Exercise details: Each line from the one with "The image size is (439, 400)." through the final line of the entries below must be printed exactly, and the pictures must not be.

[Provided data — start]

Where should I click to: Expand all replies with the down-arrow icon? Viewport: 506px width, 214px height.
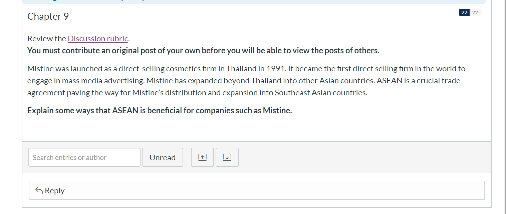227,157
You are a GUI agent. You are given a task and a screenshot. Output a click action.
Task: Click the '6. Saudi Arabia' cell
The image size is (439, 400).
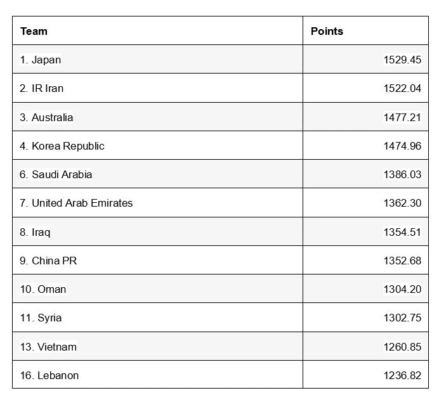tap(56, 174)
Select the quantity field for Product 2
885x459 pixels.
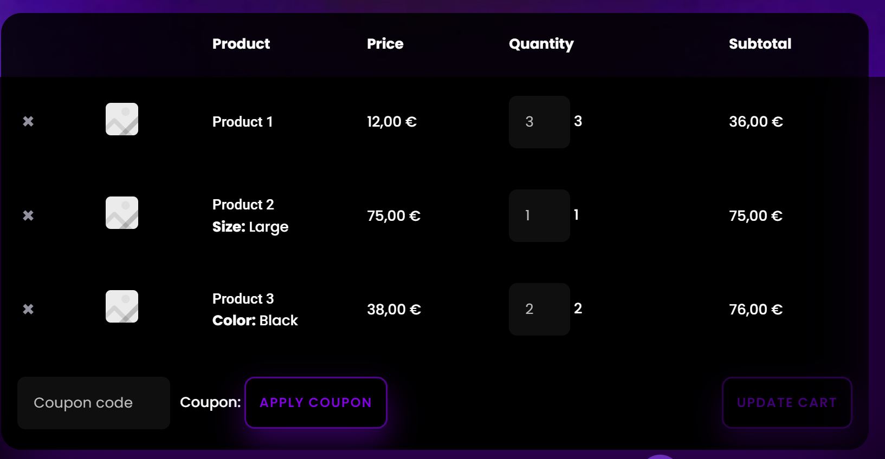coord(539,215)
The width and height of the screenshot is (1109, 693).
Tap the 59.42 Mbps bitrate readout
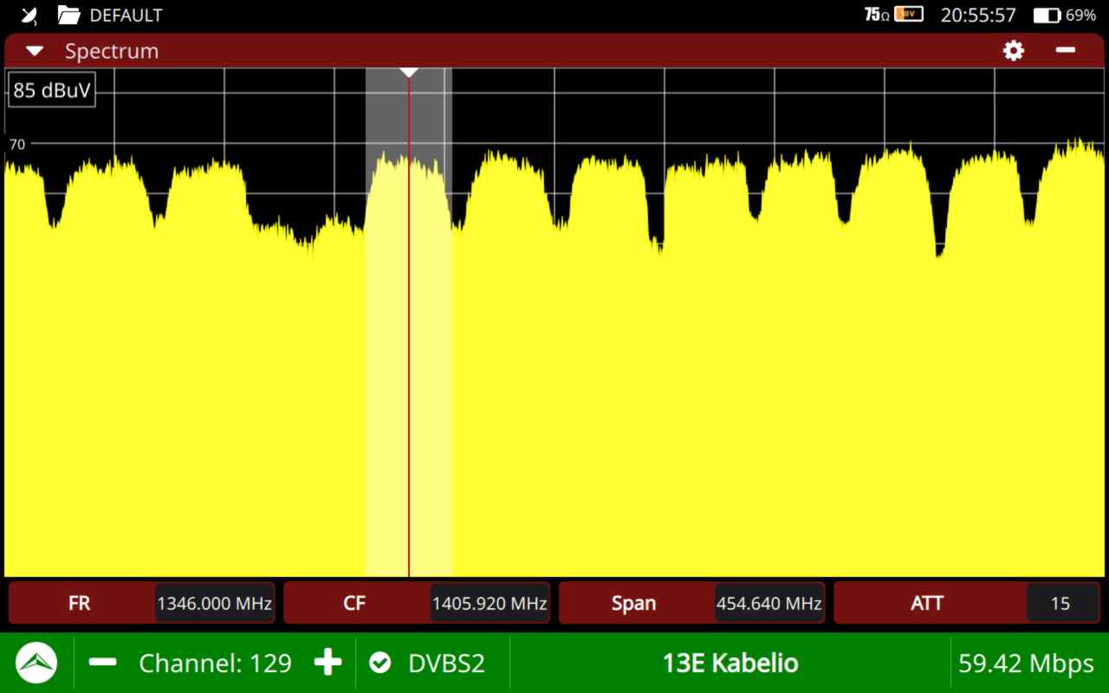[x=1026, y=664]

[Provided data — finish]

The completed task:
The image size is (439, 400).
tap(56, 174)
Select the quantity field for Product 2
885x459 pixels.
coord(539,215)
The width and height of the screenshot is (1109, 693).
Tap the 59.42 Mbps bitrate readout
[x=1026, y=664]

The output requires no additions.